Angaben aus der Verlagsmeldung

Die Türckische Cammer : Sammlung orientalischer Kunst in der kurfürstlich-sächsischen Rüstkammer Dresden / von Holger Schuckelt


Über mehrere Jahrhunderte entstand durch diplomatische Geschenke, Ankäufe und Beutestücke aus diversen Feldzügen gegen die Osmanen eine exotische Kollektion, die seit 1591 einen eigenen Komplex innerhalb der Rüstkammer der Staatlichen Kunstsammlungen Dresden bildete: die Türckische Cammer. Mit Gold und Edelsteinen verzierte Arbeiten aus den Istanbuler Hofwerkstätten finden sich hier ebenso wie orientalisierende Meisterwerke siebenbürgischer Goldschmiede.

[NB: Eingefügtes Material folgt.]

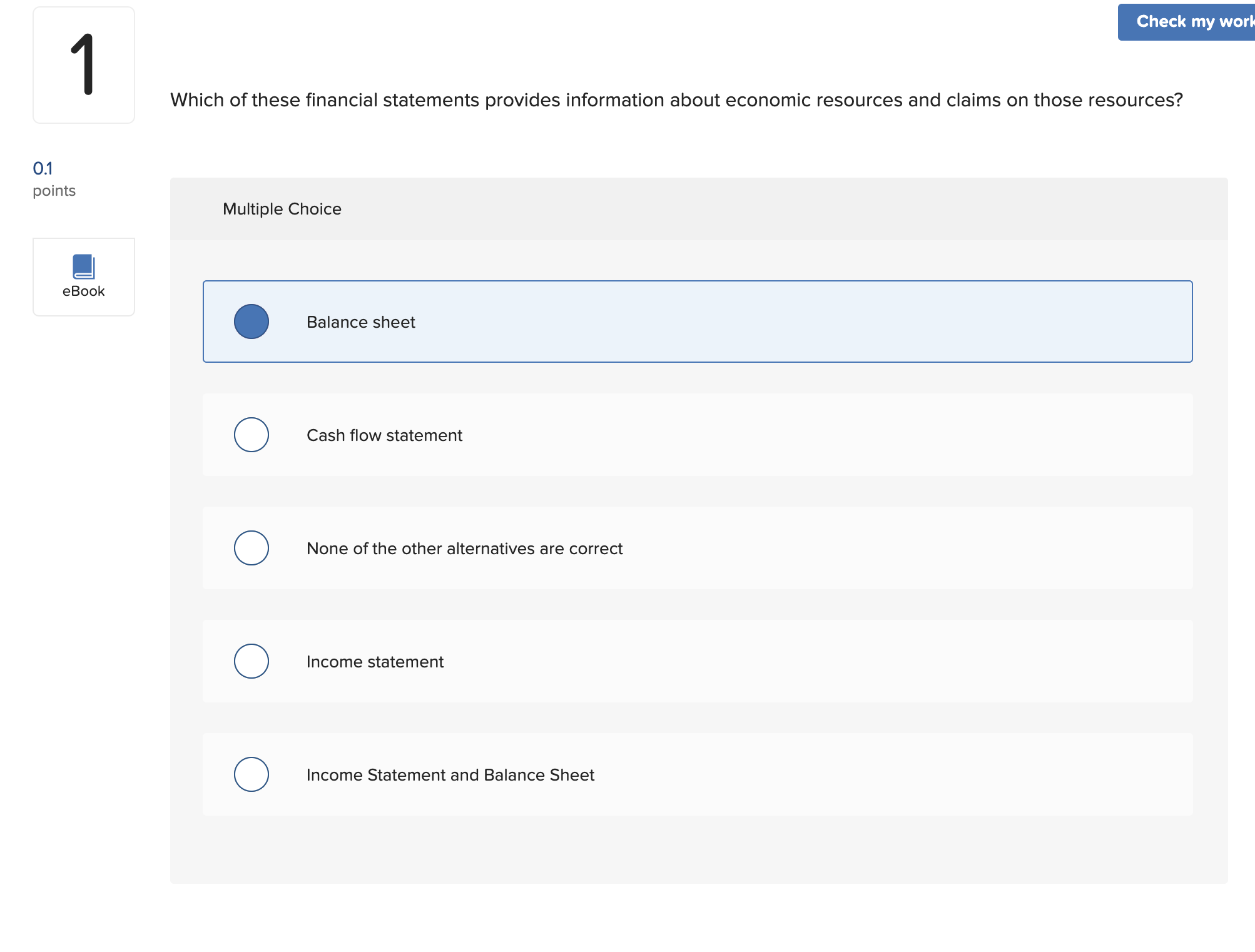
Task: Select the Income Statement and Balance Sheet radio
Action: pyautogui.click(x=252, y=774)
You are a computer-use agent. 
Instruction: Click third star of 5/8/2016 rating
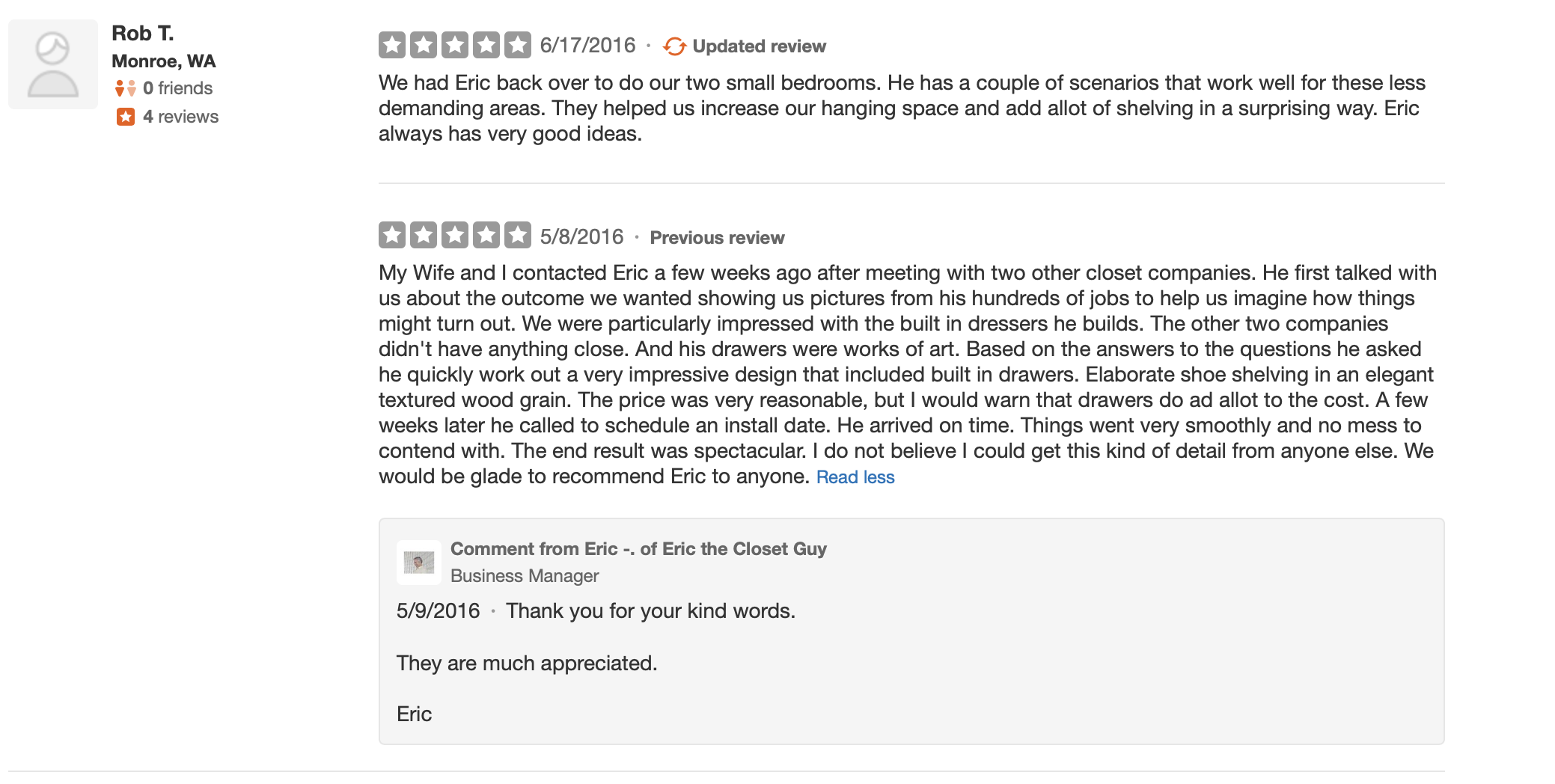(x=455, y=235)
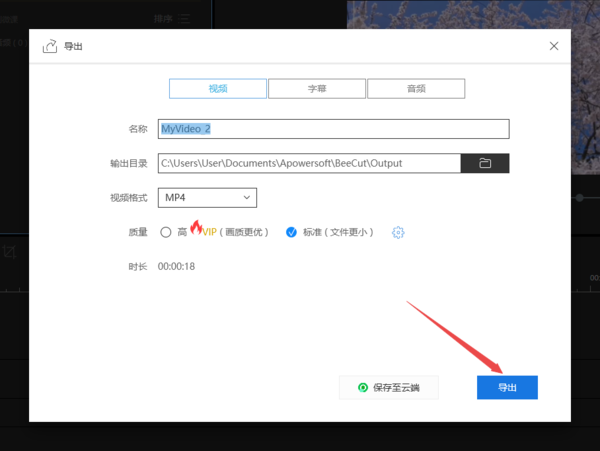Viewport: 600px width, 451px height.
Task: Open the 字幕 tab
Action: (316, 88)
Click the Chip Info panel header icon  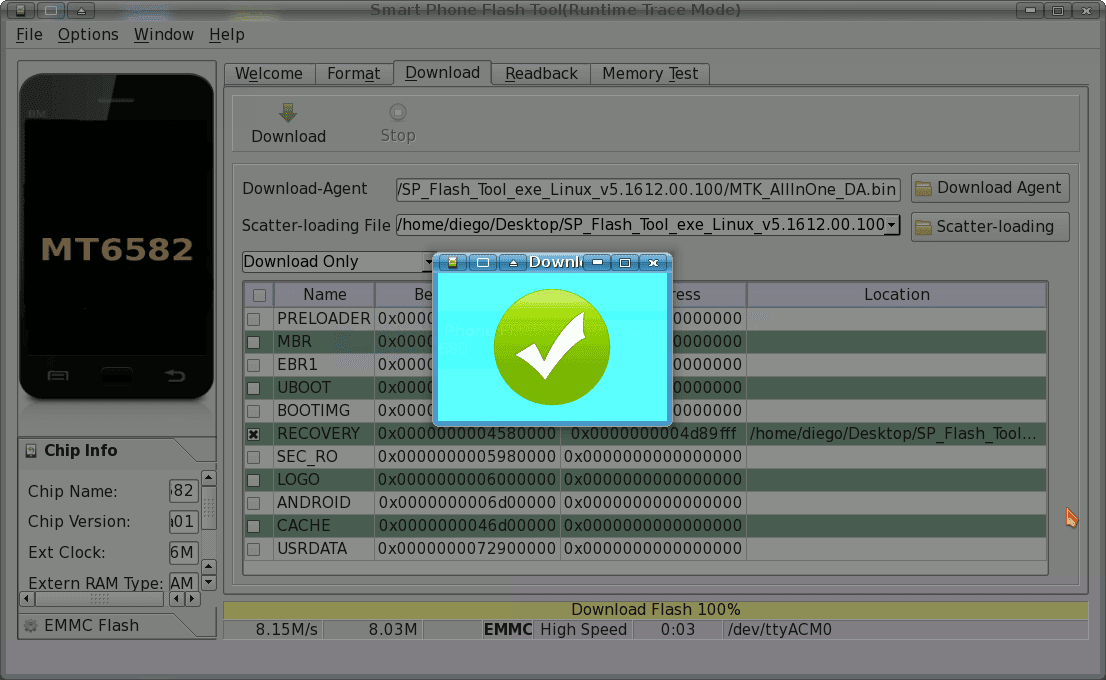[x=32, y=451]
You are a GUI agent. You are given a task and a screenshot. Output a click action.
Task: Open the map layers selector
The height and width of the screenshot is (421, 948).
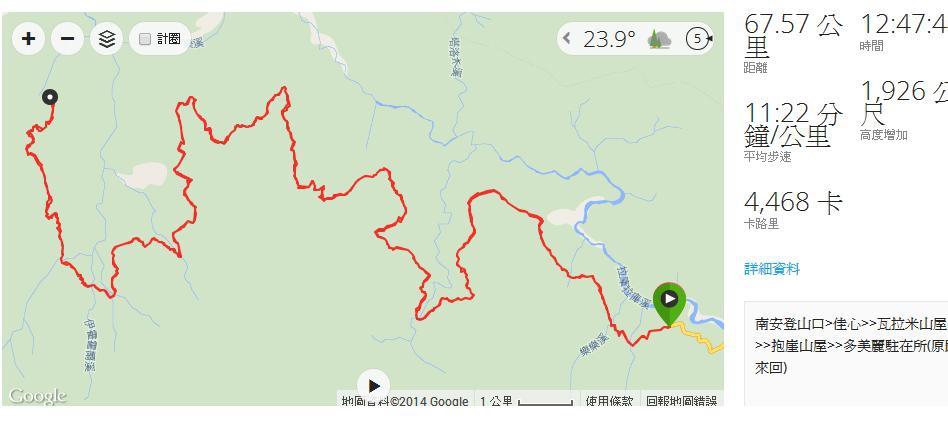(x=106, y=39)
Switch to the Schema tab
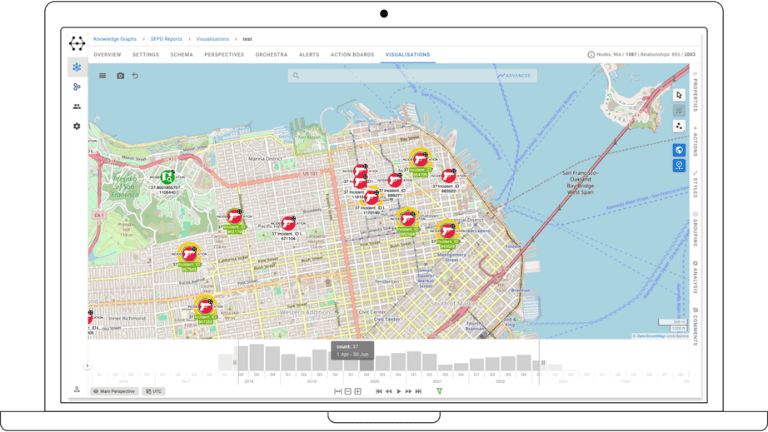This screenshot has height=432, width=768. (181, 54)
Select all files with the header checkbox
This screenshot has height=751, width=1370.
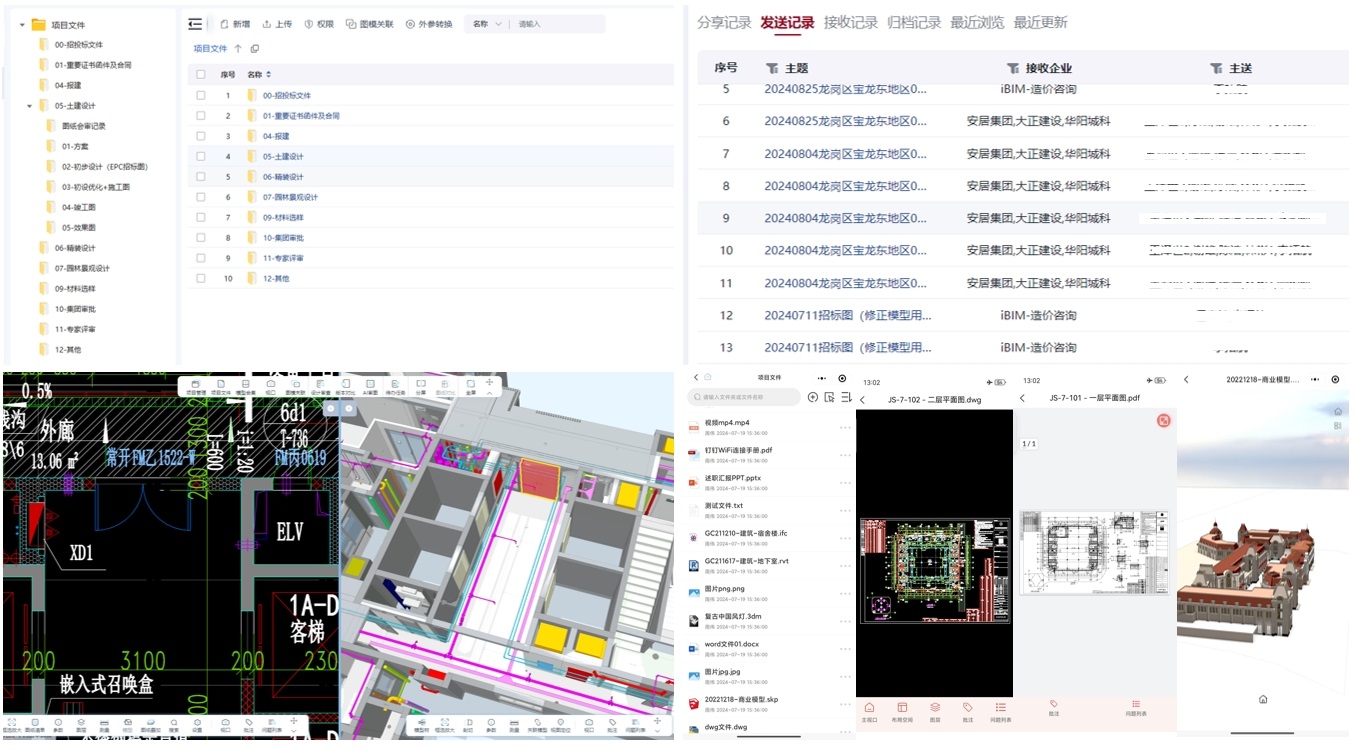(202, 73)
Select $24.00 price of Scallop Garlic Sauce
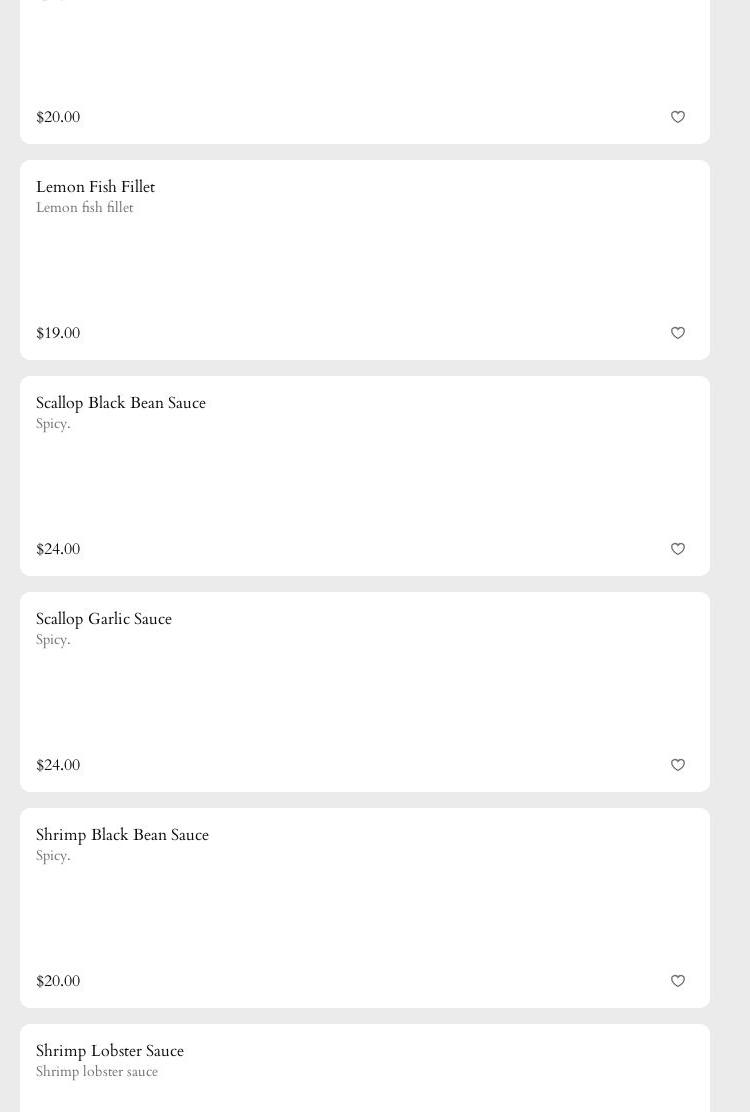 [x=58, y=765]
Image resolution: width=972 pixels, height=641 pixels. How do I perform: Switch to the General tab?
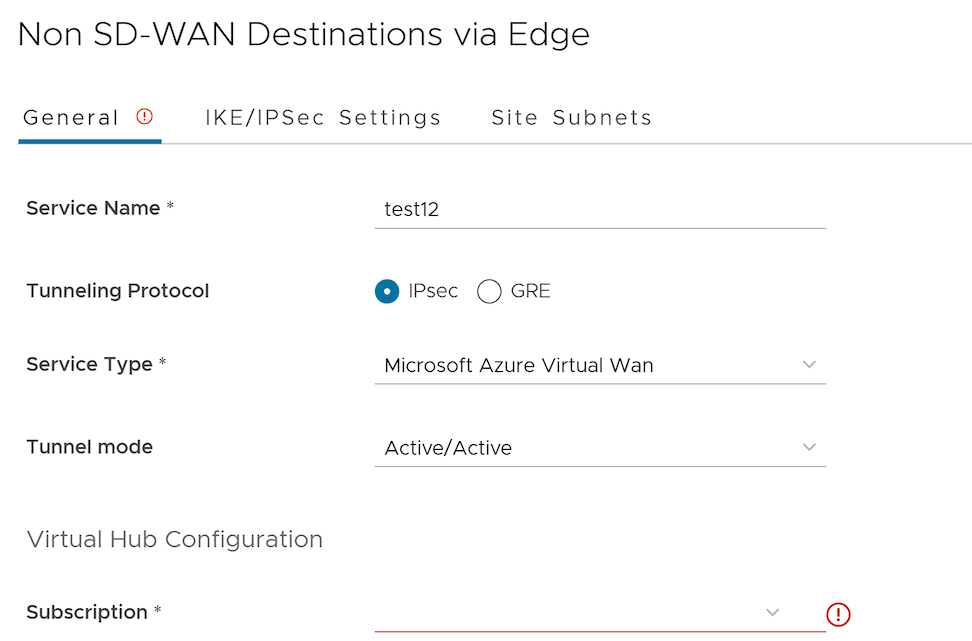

Das Spektrum reicht vom kleinen, aus Elfenbein geschnitzten Daumenring bis hin zum riesigen und prächtig verzierten Zelt eines hohen osmanischen Würdenträgers.
384 Seiten zeigen die prachtvollen Schätze der Kurfürsten von Sachsen in Text und Bild und eröffnen den Blick auf eine der bedeutendsten und ältesten Sammlungen osmanischer Kunstwerke in Deutschland.